* [ABOUT THIS EXERCISE] Show every line in the entries below where the word "last" appears.

Collected data:
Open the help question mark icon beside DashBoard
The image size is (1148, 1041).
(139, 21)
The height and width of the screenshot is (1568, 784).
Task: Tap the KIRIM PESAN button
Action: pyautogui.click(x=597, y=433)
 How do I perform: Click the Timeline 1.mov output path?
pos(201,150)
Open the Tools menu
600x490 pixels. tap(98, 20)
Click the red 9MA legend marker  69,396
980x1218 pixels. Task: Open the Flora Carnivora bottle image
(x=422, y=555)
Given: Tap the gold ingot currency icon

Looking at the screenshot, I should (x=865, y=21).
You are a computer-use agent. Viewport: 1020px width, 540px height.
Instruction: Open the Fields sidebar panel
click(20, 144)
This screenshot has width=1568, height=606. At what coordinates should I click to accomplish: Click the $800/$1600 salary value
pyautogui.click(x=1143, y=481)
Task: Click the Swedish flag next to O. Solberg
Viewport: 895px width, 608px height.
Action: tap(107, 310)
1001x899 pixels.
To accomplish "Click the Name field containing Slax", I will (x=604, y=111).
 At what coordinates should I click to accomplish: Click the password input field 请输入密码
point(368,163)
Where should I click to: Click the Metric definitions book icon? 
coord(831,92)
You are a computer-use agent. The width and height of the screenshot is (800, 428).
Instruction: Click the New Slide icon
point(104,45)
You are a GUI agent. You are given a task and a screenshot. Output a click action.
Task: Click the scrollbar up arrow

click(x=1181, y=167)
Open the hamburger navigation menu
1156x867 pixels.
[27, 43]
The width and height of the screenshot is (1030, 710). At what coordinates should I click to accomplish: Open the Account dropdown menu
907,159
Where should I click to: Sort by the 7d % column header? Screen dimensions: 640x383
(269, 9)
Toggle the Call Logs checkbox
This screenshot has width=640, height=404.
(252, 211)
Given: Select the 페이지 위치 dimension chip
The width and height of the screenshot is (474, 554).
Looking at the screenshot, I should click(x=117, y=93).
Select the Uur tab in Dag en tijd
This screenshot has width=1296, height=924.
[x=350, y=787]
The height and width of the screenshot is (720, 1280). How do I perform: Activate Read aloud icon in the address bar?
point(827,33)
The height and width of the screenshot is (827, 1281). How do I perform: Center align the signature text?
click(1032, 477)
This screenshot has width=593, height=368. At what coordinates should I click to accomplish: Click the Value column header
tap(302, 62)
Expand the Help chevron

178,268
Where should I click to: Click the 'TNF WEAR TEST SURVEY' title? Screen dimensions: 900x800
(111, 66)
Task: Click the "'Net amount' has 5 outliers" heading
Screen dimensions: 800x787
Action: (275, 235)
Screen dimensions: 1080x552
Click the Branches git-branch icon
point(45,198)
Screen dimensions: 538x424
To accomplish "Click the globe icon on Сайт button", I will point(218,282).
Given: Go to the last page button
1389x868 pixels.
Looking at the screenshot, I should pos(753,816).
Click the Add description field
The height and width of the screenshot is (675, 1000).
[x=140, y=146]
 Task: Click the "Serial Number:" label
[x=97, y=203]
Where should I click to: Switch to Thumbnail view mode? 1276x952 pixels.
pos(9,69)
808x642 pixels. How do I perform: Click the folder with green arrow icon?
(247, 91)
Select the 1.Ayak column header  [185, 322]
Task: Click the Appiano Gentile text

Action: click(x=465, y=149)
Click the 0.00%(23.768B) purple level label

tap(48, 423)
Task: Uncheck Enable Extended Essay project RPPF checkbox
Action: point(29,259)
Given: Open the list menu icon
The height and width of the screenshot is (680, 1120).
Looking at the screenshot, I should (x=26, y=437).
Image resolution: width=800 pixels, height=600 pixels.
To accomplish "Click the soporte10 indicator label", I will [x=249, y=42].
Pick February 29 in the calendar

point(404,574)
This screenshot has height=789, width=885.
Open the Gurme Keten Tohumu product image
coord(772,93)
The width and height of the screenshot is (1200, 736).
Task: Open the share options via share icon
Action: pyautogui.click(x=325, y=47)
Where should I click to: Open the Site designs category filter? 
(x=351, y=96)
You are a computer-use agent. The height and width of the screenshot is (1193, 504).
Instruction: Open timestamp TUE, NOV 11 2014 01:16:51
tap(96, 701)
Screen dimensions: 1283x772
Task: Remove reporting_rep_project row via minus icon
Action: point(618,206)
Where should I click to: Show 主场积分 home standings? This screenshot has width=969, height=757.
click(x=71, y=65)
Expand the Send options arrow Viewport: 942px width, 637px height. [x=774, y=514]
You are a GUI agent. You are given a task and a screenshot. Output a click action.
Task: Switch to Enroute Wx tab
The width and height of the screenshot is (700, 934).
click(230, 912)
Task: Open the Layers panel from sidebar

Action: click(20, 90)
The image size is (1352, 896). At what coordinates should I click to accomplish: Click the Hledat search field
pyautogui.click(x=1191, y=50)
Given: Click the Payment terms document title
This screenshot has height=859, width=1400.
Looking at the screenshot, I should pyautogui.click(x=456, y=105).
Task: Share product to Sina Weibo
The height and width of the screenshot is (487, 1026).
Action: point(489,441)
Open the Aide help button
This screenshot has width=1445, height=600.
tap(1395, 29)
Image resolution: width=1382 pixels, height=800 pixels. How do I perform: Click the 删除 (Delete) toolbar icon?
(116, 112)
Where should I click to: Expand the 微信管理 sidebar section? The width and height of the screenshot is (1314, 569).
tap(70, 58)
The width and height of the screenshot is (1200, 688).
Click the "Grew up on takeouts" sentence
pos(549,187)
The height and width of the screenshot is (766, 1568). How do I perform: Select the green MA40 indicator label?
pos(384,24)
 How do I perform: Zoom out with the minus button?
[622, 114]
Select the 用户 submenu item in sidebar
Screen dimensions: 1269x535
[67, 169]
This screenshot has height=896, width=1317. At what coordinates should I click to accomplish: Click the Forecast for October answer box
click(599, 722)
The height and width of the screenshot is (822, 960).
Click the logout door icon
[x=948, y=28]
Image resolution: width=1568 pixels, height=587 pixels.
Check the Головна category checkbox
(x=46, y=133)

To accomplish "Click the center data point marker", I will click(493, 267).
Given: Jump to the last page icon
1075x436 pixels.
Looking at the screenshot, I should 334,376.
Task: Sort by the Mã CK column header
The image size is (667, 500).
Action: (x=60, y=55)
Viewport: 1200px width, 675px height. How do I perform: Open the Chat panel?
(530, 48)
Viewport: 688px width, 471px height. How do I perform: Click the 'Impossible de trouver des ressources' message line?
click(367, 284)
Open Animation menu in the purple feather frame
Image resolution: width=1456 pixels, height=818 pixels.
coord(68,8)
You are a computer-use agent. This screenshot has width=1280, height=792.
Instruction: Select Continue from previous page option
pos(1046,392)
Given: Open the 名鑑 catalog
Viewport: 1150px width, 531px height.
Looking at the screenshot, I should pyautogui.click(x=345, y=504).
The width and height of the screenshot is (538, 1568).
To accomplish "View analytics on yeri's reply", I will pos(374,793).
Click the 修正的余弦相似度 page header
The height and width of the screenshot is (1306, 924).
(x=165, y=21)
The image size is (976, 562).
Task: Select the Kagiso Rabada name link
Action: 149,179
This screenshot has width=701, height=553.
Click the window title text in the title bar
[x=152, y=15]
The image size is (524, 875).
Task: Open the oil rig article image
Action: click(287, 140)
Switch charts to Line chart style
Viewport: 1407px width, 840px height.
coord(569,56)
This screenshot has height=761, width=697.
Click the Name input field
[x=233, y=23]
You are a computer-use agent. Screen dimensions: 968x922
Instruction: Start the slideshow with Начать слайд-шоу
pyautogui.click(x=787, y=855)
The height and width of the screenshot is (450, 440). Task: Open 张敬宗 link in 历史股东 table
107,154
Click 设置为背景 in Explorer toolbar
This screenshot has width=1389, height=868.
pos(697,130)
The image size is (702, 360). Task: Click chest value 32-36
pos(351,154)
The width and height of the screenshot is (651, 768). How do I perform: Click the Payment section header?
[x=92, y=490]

* [ANSWER TO THE EXERCISE]
Given: Go to the last page button
Given: Jump to the last page icon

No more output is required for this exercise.